Will investors regain confidence on home financiers?
RBI has slashed the rate by 135 bps since February, helping lower the absolute yields.
For such financiers, absolute yields have also begun easing from the highs reached in the immediate aftermath of last autumn’s IL&FS defaults, which had choked fund flows to private-sector home financiers and non-bank lenders.
"The crisis of capital appears to be nearing its end," said Ajay Manglunia, MD and Head - institutional fixed income - JM Financials. "Some investors are beginning to trust housing finance companies again.”
The spread, or differential, between the bonds of triple-A rated housing finance companies (HFC) and similar public sector benchmarks is now 82 basis points, compared with 103 basis points (average) quarter-ended in March and 94 basis points in June, showed data from Crisil Research.
A basis point is one hundredth of a percentage point.
About a year ago, infrastructure financier IL&FS defaulted on loan repayments, stoking concern among bond investors in non-bank lenders.
At present, three-year, top-rated HFC bonds are yielding 7.79%, compared with 9.43% in September last year, and 8.15% in March 2018. Absolute yields remained above 8% for at least six quarter until last month, Crisil data showed.
The Reserve Bank of India (RBI) has slashed the policy rate by 135 bps since February, helping lower the absolute yields.
“Companies backed by large brands are drawing investor attention as the housing market in India has a long way to go, with the government making housing a priority," Manglunia said.
The government has set the “Housing For All” goal by 2022.
For lower rated papers, the spreads remain elevated, however. For AA+ rated HFC bonds, the spread is 389 bps in October this yearversus 88 basis points in September last year.
“Select investors are seeking to bet on companies with good corporate governance as money is amply available in the system," said Dinesh Prajapati, head of treasury at M&M Finance. "Our bond borrowing costs are falling almost to the September level last year.”

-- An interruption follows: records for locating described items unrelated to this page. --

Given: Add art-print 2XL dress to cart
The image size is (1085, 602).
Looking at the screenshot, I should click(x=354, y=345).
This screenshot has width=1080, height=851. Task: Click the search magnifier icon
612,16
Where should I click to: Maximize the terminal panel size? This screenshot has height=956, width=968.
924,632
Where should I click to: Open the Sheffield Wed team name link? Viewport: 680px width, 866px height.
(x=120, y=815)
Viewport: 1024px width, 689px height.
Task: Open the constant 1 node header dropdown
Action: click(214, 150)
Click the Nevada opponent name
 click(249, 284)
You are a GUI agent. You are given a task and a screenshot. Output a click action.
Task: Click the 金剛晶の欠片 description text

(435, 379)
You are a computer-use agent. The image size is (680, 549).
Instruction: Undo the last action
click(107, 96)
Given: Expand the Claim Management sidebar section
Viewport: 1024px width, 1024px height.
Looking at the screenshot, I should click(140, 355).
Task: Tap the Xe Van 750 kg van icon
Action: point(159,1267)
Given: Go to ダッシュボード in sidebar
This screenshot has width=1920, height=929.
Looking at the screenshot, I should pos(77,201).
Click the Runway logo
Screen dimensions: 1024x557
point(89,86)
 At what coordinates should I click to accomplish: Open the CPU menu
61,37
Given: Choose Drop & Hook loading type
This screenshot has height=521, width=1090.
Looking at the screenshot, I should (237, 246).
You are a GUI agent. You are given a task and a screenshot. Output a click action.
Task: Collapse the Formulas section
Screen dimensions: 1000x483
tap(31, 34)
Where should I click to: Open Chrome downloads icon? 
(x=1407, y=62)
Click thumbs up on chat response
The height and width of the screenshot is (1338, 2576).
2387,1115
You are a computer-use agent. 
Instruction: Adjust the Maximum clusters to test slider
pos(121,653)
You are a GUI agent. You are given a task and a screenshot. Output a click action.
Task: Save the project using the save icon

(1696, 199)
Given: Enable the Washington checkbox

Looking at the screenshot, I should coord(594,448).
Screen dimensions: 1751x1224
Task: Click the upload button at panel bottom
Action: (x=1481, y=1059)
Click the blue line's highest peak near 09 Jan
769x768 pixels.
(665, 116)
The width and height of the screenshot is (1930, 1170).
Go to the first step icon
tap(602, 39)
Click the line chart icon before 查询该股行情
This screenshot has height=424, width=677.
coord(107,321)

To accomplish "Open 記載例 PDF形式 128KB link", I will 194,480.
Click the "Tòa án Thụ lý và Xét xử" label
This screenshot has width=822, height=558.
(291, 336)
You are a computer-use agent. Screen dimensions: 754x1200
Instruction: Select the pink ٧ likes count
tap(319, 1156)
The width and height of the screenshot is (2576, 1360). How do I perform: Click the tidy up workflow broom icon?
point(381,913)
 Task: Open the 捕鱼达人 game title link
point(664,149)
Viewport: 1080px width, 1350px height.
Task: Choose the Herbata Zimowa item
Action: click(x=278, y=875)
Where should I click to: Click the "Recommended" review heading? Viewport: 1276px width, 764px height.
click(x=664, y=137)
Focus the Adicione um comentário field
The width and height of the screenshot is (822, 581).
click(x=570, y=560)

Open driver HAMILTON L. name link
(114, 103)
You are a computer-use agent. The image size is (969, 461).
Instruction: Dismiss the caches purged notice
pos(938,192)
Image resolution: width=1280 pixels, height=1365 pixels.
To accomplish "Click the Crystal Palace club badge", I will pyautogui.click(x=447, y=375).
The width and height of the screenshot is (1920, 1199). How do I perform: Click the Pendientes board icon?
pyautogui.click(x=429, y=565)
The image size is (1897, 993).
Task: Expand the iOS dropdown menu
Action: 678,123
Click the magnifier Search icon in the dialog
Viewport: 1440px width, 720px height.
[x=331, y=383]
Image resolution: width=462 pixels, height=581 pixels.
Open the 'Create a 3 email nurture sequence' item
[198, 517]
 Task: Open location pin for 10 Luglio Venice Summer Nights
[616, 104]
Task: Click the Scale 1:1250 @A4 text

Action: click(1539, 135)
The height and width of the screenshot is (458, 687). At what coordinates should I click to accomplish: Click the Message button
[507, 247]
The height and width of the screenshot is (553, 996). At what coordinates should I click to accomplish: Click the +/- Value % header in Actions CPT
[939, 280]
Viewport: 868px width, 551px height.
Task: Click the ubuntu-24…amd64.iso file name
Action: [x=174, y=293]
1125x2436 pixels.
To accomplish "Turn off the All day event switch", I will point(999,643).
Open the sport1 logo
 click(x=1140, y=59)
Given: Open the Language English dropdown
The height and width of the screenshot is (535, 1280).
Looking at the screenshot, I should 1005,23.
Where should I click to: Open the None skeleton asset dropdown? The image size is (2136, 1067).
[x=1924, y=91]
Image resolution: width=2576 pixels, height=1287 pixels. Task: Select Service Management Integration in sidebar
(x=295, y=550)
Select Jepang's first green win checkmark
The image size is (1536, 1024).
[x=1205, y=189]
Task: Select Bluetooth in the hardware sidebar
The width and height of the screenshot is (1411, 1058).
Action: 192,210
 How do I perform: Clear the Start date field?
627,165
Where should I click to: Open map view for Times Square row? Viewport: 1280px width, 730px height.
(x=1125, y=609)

"Mutual funds are still to be back to the bond market, while corporate treasuries and insurers are subscribing to bonds offered by top NBFCs, including housing finance companies," Prajapati said.
For NBFCs, the spread is still relatively high, compared with last September. For such lenders, the gauge is now at 128 bps compared with 75 bps in September 2018 for three-year bonds.
“The contracting spreads reflects investors’ comfort level for top rated HFCs,” said Bhushan Kedar – Director, CRISIL Funds and Fixed Income Research. “On the other hand, less demand for lower-rated papers also aided to shrinking spreads.”